HESI LPN
HESI PN Exit Exam
1. When assisting an older male client recovering from a stroke to ambulate with a cane, where should the nurse place the cane in relation to the client's body?
- A. In front of the body to lean on while stepping forward
- B. On the opposite side of the affected extremity
- C. Approximately one foot away from the body to stabilize balance
- D. On the same side as the affected extremity
Correct answer: B
Rationale: The correct answer is B: 'On the opposite side of the affected extremity.' Placing the cane on the opposite side of the affected extremity provides maximum support and stability during ambulation for a client recovering from a stroke. This positioning helps to offload weight from the affected side and improves balance. Choice A is incorrect because placing the cane in front of the body can lead to incorrect weight distribution and instability. Choice C is incorrect as placing the cane one foot away from the body may not provide adequate support and can compromise balance. Choice D is incorrect as placing the cane on the same side as the affected extremity does not offer the necessary balance and support needed for safe ambulation.
2. What is the first action a healthcare professional should take when a patient’s nasogastric (NG) tube becomes clogged?
- A. Flush the tube with water
- B. Reposition the patient
- C. Attempt to aspirate the clog with a syringe
- D. Administer a medication to dissolve the clog
Correct answer: C
Rationale: When a patient's nasogastric (NG) tube becomes clogged, the first action to take is to attempt to aspirate the clog with a syringe. This is a standard and initial step to clear the blockage in the tube. Flushing the tube with water (Choice A) may not address the specific clog; repositioning the patient (Choice B) is not directly related to clearing the tube. Administering a medication to dissolve the clog (Choice D) should only be considered after simpler methods like aspiration have been attempted.

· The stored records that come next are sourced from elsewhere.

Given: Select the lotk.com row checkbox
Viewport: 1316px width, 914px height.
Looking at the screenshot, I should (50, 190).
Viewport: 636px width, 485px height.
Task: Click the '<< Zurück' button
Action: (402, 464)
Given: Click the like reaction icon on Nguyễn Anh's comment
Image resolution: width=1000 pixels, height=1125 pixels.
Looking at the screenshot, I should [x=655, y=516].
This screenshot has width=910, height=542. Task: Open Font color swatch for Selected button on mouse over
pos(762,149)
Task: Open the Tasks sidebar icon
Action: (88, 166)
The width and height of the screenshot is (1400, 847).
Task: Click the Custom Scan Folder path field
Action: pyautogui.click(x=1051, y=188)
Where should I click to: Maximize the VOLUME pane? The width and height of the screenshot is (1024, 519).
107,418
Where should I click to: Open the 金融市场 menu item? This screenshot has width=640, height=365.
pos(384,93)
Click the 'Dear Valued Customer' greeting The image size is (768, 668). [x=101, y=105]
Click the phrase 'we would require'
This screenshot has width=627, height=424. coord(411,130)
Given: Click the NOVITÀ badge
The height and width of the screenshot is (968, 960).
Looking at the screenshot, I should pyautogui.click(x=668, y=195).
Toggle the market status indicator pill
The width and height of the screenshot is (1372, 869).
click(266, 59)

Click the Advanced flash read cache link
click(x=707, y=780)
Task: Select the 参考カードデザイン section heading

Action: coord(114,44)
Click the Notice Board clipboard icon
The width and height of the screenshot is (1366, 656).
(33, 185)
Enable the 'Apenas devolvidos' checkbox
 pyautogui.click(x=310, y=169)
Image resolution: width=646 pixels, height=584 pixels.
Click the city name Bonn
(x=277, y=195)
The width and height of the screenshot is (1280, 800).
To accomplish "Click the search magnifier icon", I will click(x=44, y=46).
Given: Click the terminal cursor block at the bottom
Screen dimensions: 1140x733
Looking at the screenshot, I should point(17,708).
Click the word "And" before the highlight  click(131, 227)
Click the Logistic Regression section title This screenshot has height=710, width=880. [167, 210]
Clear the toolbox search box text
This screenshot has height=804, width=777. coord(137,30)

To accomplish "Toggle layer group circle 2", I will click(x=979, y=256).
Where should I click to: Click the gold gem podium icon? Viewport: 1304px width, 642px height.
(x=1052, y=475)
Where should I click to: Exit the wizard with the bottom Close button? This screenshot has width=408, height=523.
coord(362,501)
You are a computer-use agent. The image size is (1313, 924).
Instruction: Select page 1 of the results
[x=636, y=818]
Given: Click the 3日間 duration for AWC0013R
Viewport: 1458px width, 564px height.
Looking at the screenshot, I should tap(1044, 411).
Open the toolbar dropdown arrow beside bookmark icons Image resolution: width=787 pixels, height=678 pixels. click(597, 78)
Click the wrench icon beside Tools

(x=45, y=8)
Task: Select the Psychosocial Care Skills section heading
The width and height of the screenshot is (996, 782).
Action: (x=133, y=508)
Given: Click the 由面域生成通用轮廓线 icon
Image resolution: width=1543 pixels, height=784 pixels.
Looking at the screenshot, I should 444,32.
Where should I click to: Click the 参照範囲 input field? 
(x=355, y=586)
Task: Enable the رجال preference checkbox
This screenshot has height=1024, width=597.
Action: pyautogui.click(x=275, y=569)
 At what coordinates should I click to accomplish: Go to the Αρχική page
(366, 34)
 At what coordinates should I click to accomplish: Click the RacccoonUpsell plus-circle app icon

3. What dietary considerations must the nurse keep in mind for a patient who is an Orthodox Jew?
- A. They can eat any food unless it is Yom Kippur
- B. They cannot mix meat and dairy
- C. They cannot eat meat on Ash Wednesday
- D. They are vegetarian
Correct answer: B
Rationale: Orthodox Jews follow dietary laws (Kashrut) that prohibit mixing meat and dairy products in the same meal. This restriction is known as 'not mixing milk and meat.' Therefore, choice B is the correct answer. Choices A, C, and D are incorrect because being an Orthodox Jew does not mean they can eat any food unless it is Yom Kippur, avoid meat on Ash Wednesday, or are necessarily vegetarian.
4. The practical nurse is caring for a client whose urine drug screen is positive for cocaine. Which behavior is this client likely to exhibit during cocaine withdrawal?
- A. Elevated energy level
- B. Euphoria
- C. High self-esteem
- D. Powerful craving for more
Correct answer: D
Rationale: The correct answer is D: Powerful craving for more. During cocaine withdrawal, individuals often experience intense cravings for the drug, along with symptoms such as fatigue, depression, and anxiety. These cravings can be overpowering and lead to a strong desire to seek out more cocaine to alleviate the withdrawal symptoms. Choices A, B, and C are incorrect as elevated energy level, euphoria, and high self-esteem are more associated with the effects of cocaine rather than withdrawal symptoms. Withdrawal from cocaine is characterized by the opposite, such as fatigue, low mood, and intense cravings.
5. Which information should the nurse collect during the admission assessment of a terminally ill client to an acute care facility?
- A. Name of funeral home to contact
- B. Client's wishes regarding organ donation
- C. Contact information for the client's next of kin
- D. Healthcare proxy information
Correct answer: B
Rationale: During the admission assessment of a terminally ill client, it is crucial for the nurse to collect the client's wishes regarding organ donation. This information is vital to ensure that the care provided aligns with the client's values and preferences. Option A, 'Name of funeral home to contact,' is not a priority during the admission assessment and can be addressed later. Option C, 'Contact information for the client's next of kin,' is important but not as critical as understanding the client's wishes regarding organ donation. Option D, 'Healthcare proxy information,' is important for decision-making if the client is unable to make healthcare decisions, but knowing the client's wishes regarding organ donation takes precedence in this scenario.